Steel prices up compared with historical ‘norms’

Supported by demand in the construction sector and relatively higher scrap pricing, US rebar prices have continued to hold above historic levels, with less downward pressure so far in 2024 than on prices in the hot-rolled steel coil market. Platts, part of S&P Global Commodity Insights, assessed US Midwest rebar at a midpoint of $832.50/st ex-works March 1, 21% above an average price of $687 per short ton in the period of 2017–2021. The US steel industry could experience further demand from the semiconductor industry if domestic requirements are attached to CHIPS Act funding decisions, experts said.

The US Build America, Buy America Act established a domestic content preference for all federal support of infrastructure projects beginning May 14, 2022. The law singles out key construction materials such as iron and steel that agencies should source from domestic producers when supporting infrastructure projects, where possible. The Build America, Buy America Act was enacted as part of the US Infrastructure Investment and Jobs Act, the formal name for the Bipartisan Infrastructure Law, signed into law November 2021.

Although initial notices of funding opportunities from the Commerce Department for CHIPS Act facility and equipment incentives do not directly reference “Buy America” requirements, they do direct applicants to describe how they will use domestically produced iron, steel and construction materials.

“In the CHIPS Act, there was no firm requirement that these private companies have to use American steel necessarily, but in the notice of the funding opportunities, there was a battery of questions related to sourcing of materials like steel … which was strongly suggesting that they may look at basically the economic impact that a funding decision is going to make on other industries that are downstream or upstream suppliers as well,” the Alliance for American Manufacturing’s Paul said.

Long-term impact in downstream

Although semiconductor manufacturing facility construction could result in increased US steel demand in the short term, long-term impacts are likely to be concentrated in downstream sectors such as the automotive industry, experts said.

“If automotive manufacturers know that there’s not going to be any major chip shortage anytime soon, they can map out their production schedules and they can map out their purchasing and procurement requirements of steel well in advance,” Bell said, referencing key semiconductor supply chain shortages during the COVID-19 pandemic. “That creates a lot of predictability and stability for steel producers and for steel end users as well.”

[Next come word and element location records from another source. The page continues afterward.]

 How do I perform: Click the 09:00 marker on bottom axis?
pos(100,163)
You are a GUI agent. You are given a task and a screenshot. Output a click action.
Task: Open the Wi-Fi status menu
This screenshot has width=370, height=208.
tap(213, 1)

The effect of the CHIPS Act on the domestic steel industry will ultimately rely on how many projects come into force through its funding, Market Intelligence’s Anton said.

“When it winds up, I don’t know what is going to replace it,” Anton said. “That is a real question, how many more battery plants do you need? How many more chip plants do you need? So this is something to pursue [for businesses], but it’s something to make sure you have a plan for when it is over.”

And steelmakers can look forward with optimism to the additional spending expected from the IRA and Bipartisan Infrastructure Law, both of which will support more construction and more production of specialty products.

“Enabled by legislation like the Bipartisan Infrastructure Law, the CHIPS Act and the Inflation Reduction Act — what we like to call the Manufacturing Renaissance Act — the United States is experiencing a once in a generation onshoring boom,” US Steel CEO David Burritt said during the company’s third-quarter earnings call Oct. 27. “The deglobalization boom means US Steel’s nearly 123-year history of producing steel that is mined, melted and made in the USA is paying significant dividends, with more to come and significant room for continued growth in North American steel demand.”